When someone says "croissant order", I do NOT think they are talking about math.

Eric: And then, for math, we arrange the numbers in crescendo-ing order.

Me: Huh?

Eric: Wait--Is that not how you say it?

Me: Do you mean the numbers are getting bigger?

Eric: Yeah. Like things get bigger during a crescendo. Like from Band.

Then he looks disgruntled, like I am being unreasonable.

Eric:  Look.  I learned that word in band, and band is taught in English.

To be clear, ENGLISH IS MY SON'S FIRST LANGUAGE.  Sure, his schooling (except Band and Gym) is taught in French, but we only speak English at home. This should not be a debate.

Also. Based on the words he brings home from Band class, I think maybe his band teacher is actually Italian.

Anyway. In French, the word for things getting bigger is apparently French is "en ordre croissant".

I have a lot of experience ordering croissants, and I have to say that it seems perfectly valid to use that phrase to mean "getting bigger". There is clearly a causal relationship there.


I speak just enough French to recognize that English is no longer 100% my son's first language. He will now do things like mess up his plurals. Once I offered him a piece of lined paper, and he looked confused and said "No, Mom, I need a whole paper. What would I do with just a piece?"

Generally, his "errors" are things that are technically correct, but would never actually be said in the way he's saying them. Or he will chose a sort-of-right word in a way that will drastically change the tone of something while preserving it's literal meaning.

I think about this a lot when I read or hear translated words.
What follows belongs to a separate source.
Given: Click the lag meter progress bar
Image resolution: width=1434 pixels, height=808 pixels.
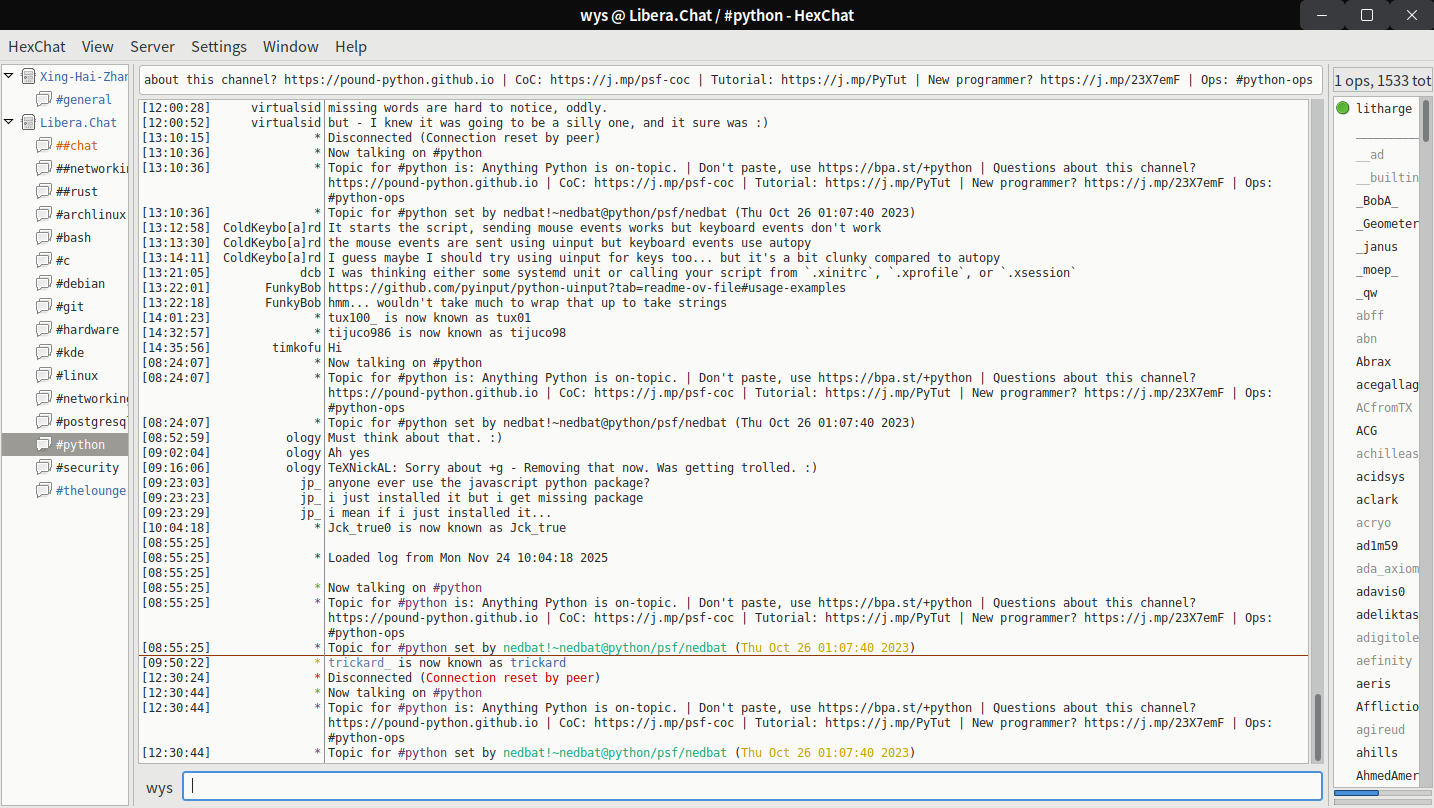Looking at the screenshot, I should (x=1381, y=793).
If my son, who grew up in an English house, still gets the wrong tone from time to time, I realize that across huge cultural gaps, the word "translate" can at best mean "vaguely approximate".

Later, he giggles madly when I lecture him for being on The Snapchat (apparently, there is no "the" in "the snapchat"), and I realize it's not just a French-English thing.
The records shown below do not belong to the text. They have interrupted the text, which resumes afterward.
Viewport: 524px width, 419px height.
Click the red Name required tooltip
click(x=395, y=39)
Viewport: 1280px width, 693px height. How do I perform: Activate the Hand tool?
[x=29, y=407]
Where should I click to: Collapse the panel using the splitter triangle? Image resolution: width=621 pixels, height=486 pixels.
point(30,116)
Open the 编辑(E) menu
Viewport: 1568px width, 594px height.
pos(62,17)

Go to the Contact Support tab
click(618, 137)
It is eerie to me that even from parent to child--arguably one of the closest relationships that exists--we are still translating. Still struggling to find the right words to not only say what we mean, but also to say who we are. And who we are in relationship with.

So that thing where we want everyone to agree on what the "right" words are? That thing where we ask for a list of which words are the politically correct ones, and which aren't? And then we ask for that list to never change?

That's never going to happen.

The words are supposed to change. That's how a group knows who is listening to them enough to be trusted.

For example, I am clearly not to be trusted with The Snapchat.

Or, as a side note, with the croissants.